Spain arrests three over homage to late ETA member
MADRID
Spanish police arrested three people on March 20 in the northern Basque Country and Navarra for paying homage to a former leading member of separatist group ETA who died in November.
News of the detentions comes as controversy mounts in Spain over public tributes to former ETA members who are feted in their villages after their release from jail, angering relatives of the militia’s victims.
“Three people were arrested by the Civil Guard [police force] for their participation in acts of homage to a late ETA member,” Interior Minister Juan Ignacio Zoido told reporters.
He added they were held on suspicion of “glorifying terror” for paying tribute to Belen Gonzalez Penalba, known as “Carmen”, a police statement said.
“Carmen,” a leading ETA member, was arrested in 1999 in southwestern France on suspicion of being tied to at least four murders.
She had been a member of the “Madrid commando,” tasked with bloody attacks in the Spanish capital in the 1980s.

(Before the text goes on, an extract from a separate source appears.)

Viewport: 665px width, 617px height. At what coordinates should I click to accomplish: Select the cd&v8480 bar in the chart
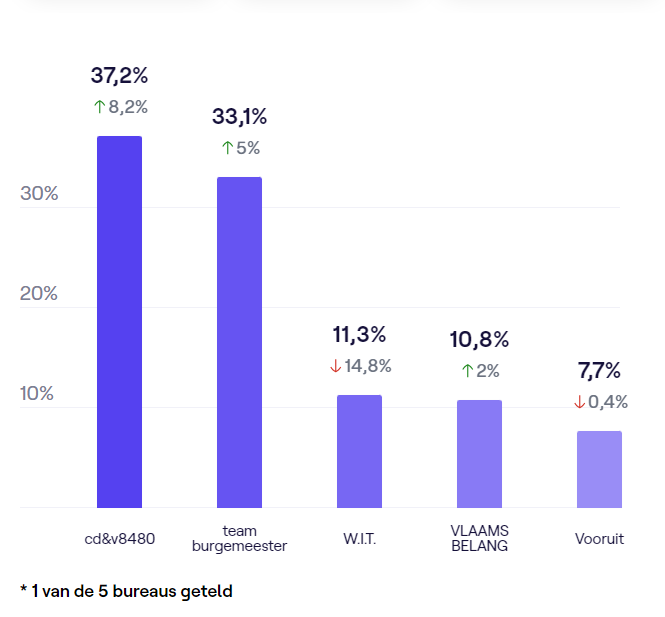119,322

She had also been an ETA negotiator twice in peace negotiations in Algeria in 1989 and again in Switzerland in 1999.
She died from cancer in November aged 59.

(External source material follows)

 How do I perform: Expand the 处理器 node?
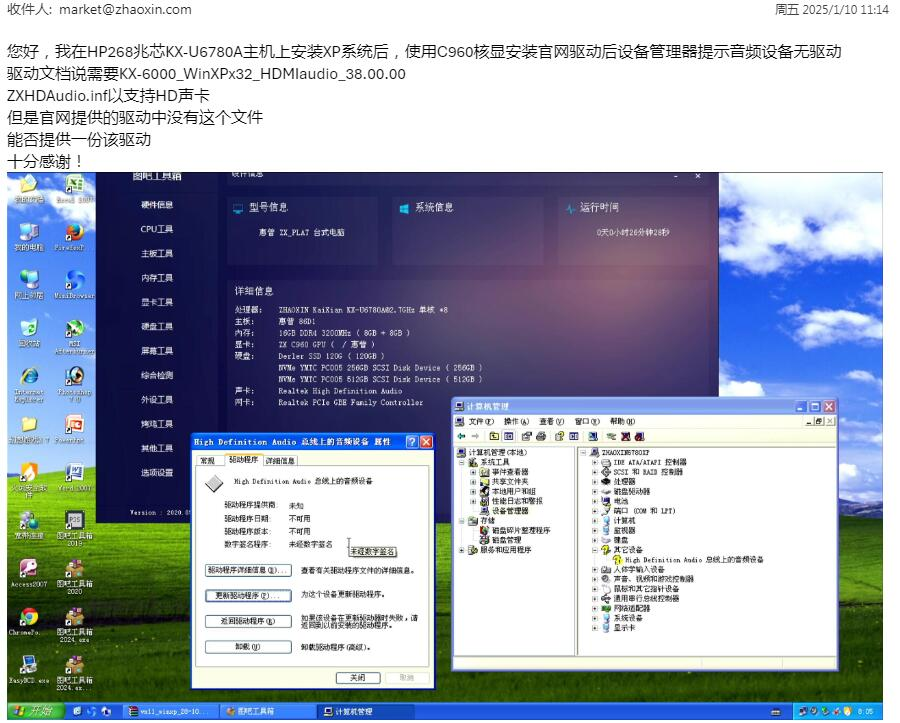coord(594,481)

Those arrested on March 20 include Antton Lopez Ruiz and Oihana Garmendia, two former prisoners, according to Basque separatist party Sortu.
Zoido said the operation was still ongoing.
ETA, accused of killing more than 800 people in a decades-long campaign of bombings and shootings to establish an independent Basque state in northern Spain and southern France, announced it was disarming in April 2017.
Basque newspaper Gara said in February that the group had put its proposed dissolution to an internal vote.